Gefährlich, für wie viel Wirbel ein Roman sorgen kann. Der mexikanische Regisseur Alfonso Cuarón schickt seine Protagonisten in der hochambitionierten TV-Miniserie „Disclaimer“ durch ein Vexierspiel aus Lust und Leidenschaft, Eifersucht und Scham. Und Rache.
Üblicherweise soll der Haftungsausschluss (Disclaimer) den Autor eines Romans davor schützen, juristisch belangt werden zu können. Indem darin betont wird, dass alle Personen frei erfunden und eventuelle Ähnlichkeiten mit tatsächlich lebenden Menschen rein zufällig sind. Nicht so bei der TV-Serie „Disclaimer“, die der mexikanische Regisseur Alfonso Cuarón („Gravity“, „Roma“) nach dem gleichnamigen Bestseller der britischen Autorin Renée Knight in Szene gesetzt hat.
Racheaktion mit großem Erfolg
Die erfolgsverwöhnte Dokumentarfilmerin Catherine Ravenscroft (Cate Blanchett), lebt mit ihrem Mann Robert (Sacha Baron Cohen) und ihrem Sohn Nicolas (Kodi Smit-McPhee) in einem sündhaft teuren Apartment in der Londoner City. Eines Tages wird ihr anonym der Roman „The Perfect Stranger“ zugestellt. Als sie ihn liest, fällt sie aus allen Wolken. Darin wird nämlich die Sex-Affäre, die sie einmal mit einem viel jüngeren Mann hatte, explizit beschrieben. Natürlich hat Catherine niemandem auch nur ein Sterbenswörtchen davon erzählt.
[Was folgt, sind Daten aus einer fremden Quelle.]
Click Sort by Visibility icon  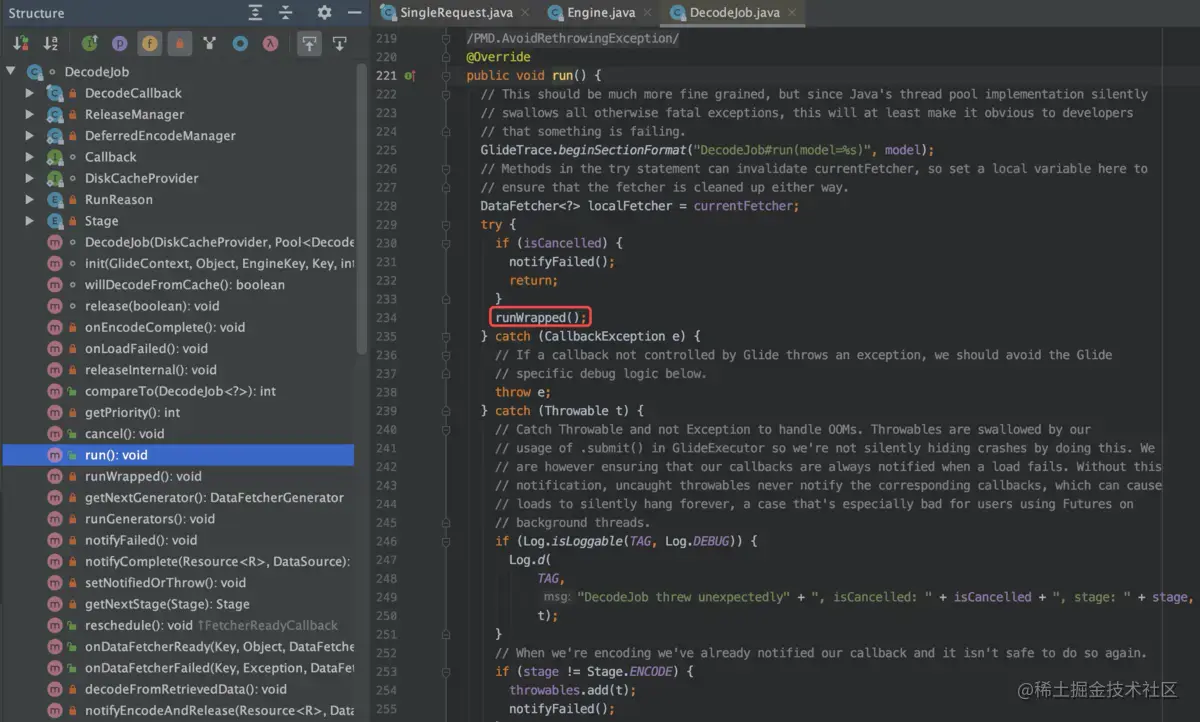pyautogui.click(x=20, y=43)
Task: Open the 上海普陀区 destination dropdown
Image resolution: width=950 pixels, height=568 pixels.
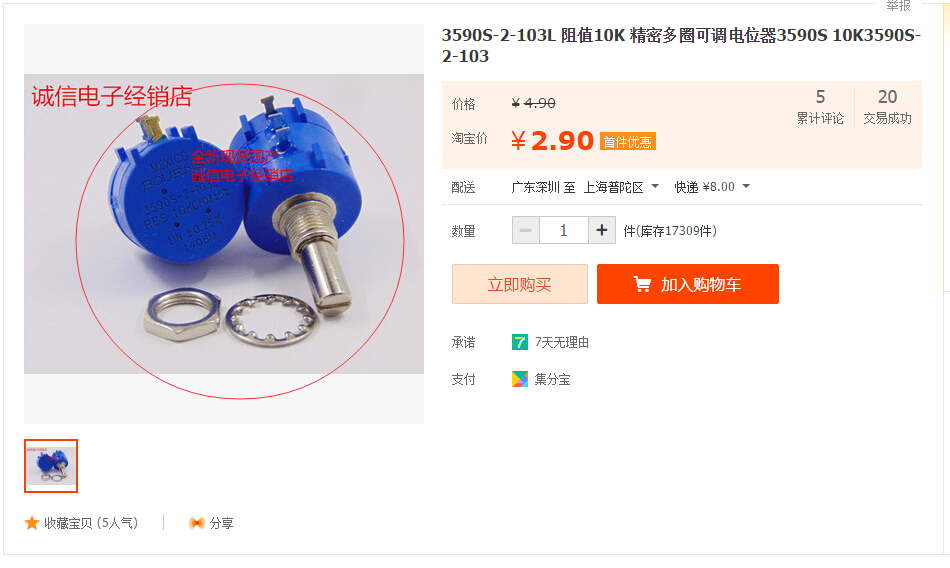Action: pyautogui.click(x=620, y=187)
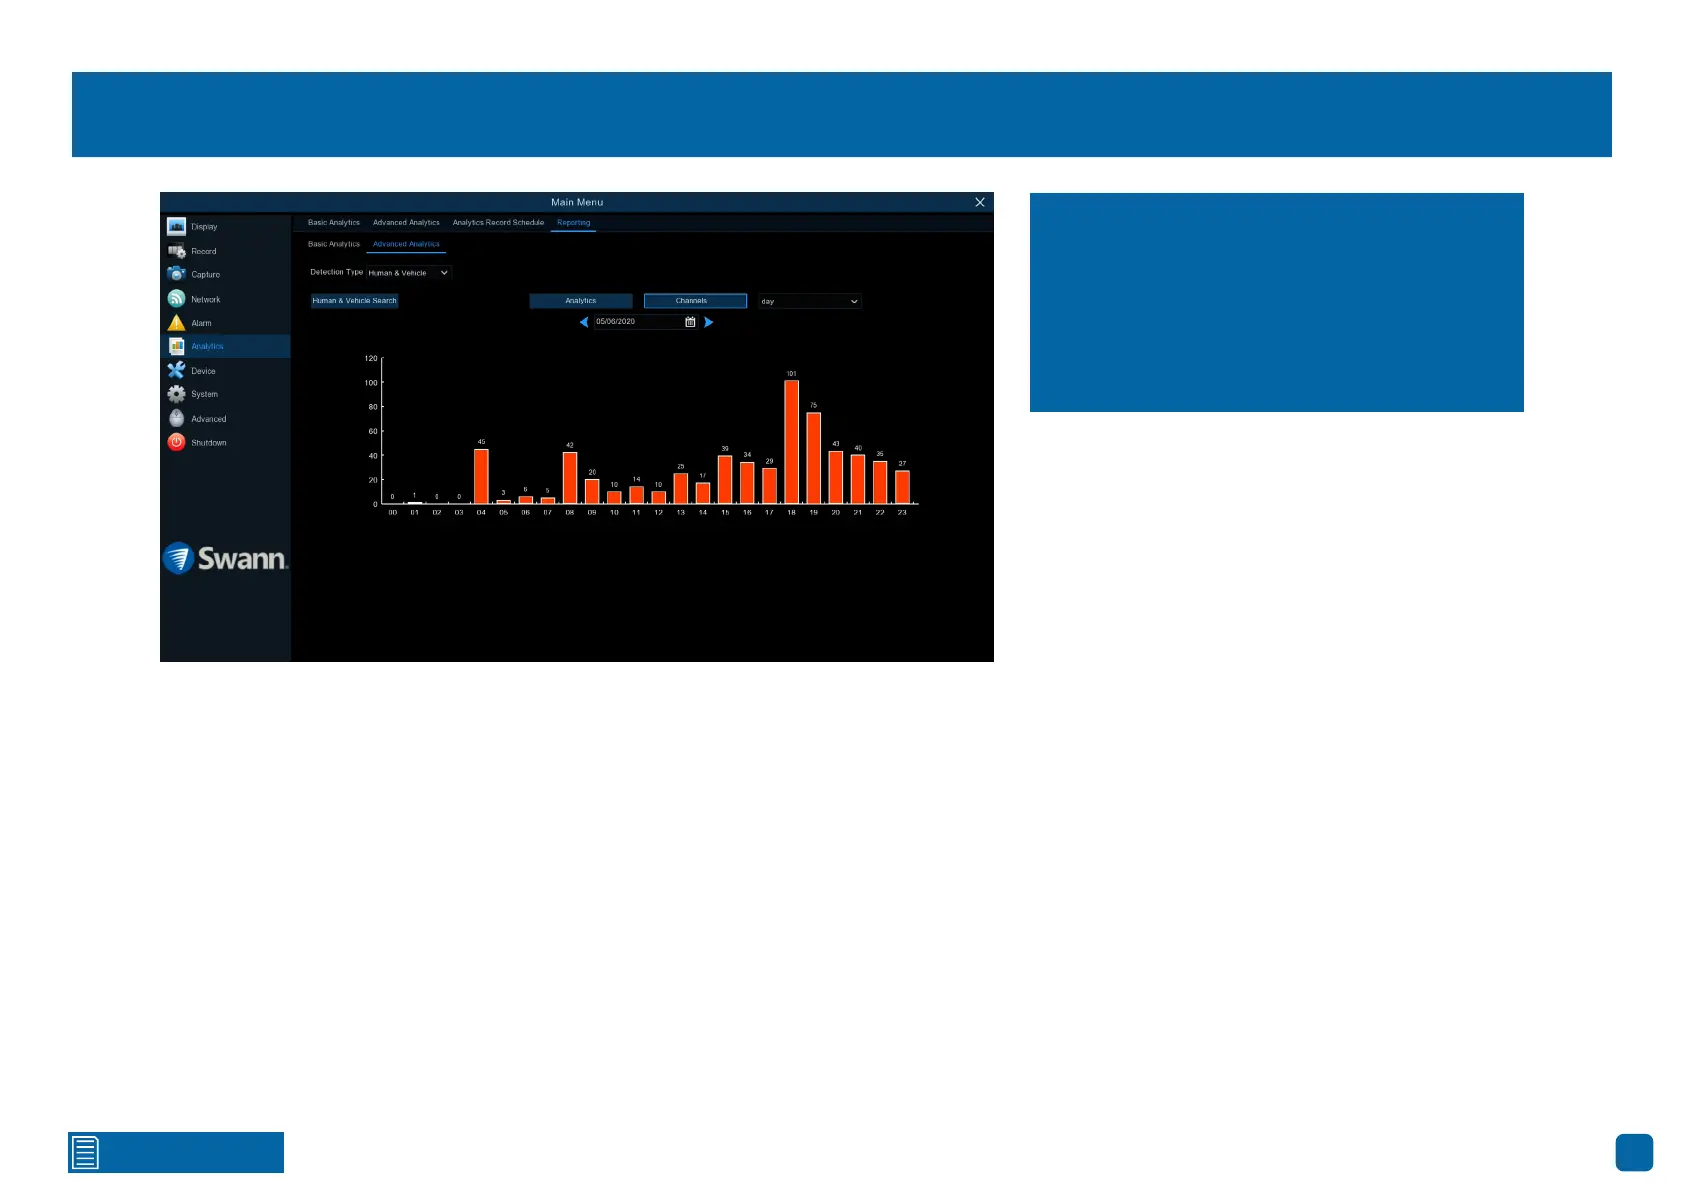Go to previous date with left arrow

(x=584, y=322)
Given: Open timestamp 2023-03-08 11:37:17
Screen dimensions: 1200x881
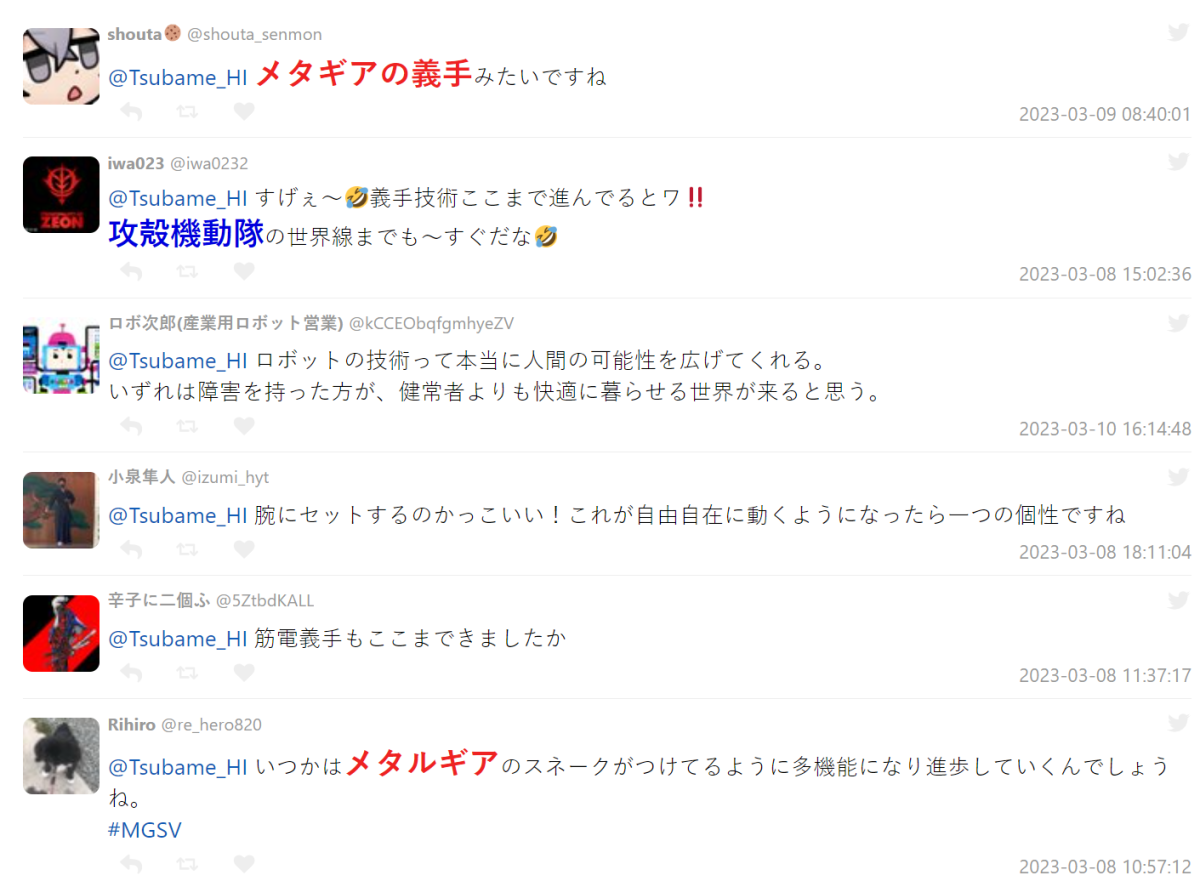Looking at the screenshot, I should [x=1105, y=675].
„The Perfect Stranger“ stammt von Nancy Brigstocke (Lesley Manville). Nach ihrem Tod findet ihr Mann Stephen (Kevin Kline) die Aufzeichnungen in einer Schublade. Ebenso Nacktfotos, die ihr ebenfalls verstorbener Sohn Jonathan (Louis Partridge) damals beim Sex mit der jungen Catherine gemacht hat. Die Affäre der beiden war vor 20 Jahren während eines Italien-Urlaubs: eine Begegnung, die Jonathan nicht überlebte – er ertrank vor Catherines Augen im Meer. Stephen macht nun Catherine für den Tod seines Sohnes verantwortlich. Er lässt den Roman verlegen, und bald findet man ihn überall in Londons Buchläden. Doch das ist noch nicht alles. Stephen schickt auch Exemplare von „The Perfect Stranger“ – mitsamt der kompromittierenden Fotos – an Catherines Ehemann und ihren Sohn. So will er sich an Catherine rächen und das Familienglück der Ravenscrofts zerstören. Und er hat damit großen Erfolg. Catherines Mann wirft sie wutentbrannt aus dem Haus. Der Sohn nennt seine Mutter „Hure“ und will nichts mehr von ihr wissen. Selbst Catherines Arbeitskollegen wenden sich nach der Roman-Lektüre entsetzt von ihr ab.
Hochkarätige Besetzung
Cuarón erzählt das Psychodrama auf zwei Zeitebenen, die er miteinander vermischt: Den Italien-Urlaub taucht er in nostalgisch weiche, flirrend schöne Sommerfarben; den Londoner Alltag in hartes Licht und tristes Blaugrün, exquisite Bildkompositionen. Das Schauspielensemble ist hochkarätig und macht seine Sache gut – trotzdem wirken die Figuren seltsam distanziert. Da „Disclaimer“ viele Schicksale abzuarbeiten hat, gehen die einzelnen Episoden eher in die Breite statt in die Tiefe. Und stimmt es wirklich, dass Catherine tatenlos dabei zugesehen hat, wie Jonathan zu Tode kam, nachdem er ihren damals fünfjährigen Sohn Nicolas vor dem Ertrinken zu retten versuchte? „Disclaimer“ ist eine Meditation über das Geschichtenerzählen, die sich gelegentlich an ihrem eigenen intellektuellen Anspruch verhebt. In diesen Momenten wirkt die Inszenierung etwas zu bemüht und die Protagonisten zu ausgestellt.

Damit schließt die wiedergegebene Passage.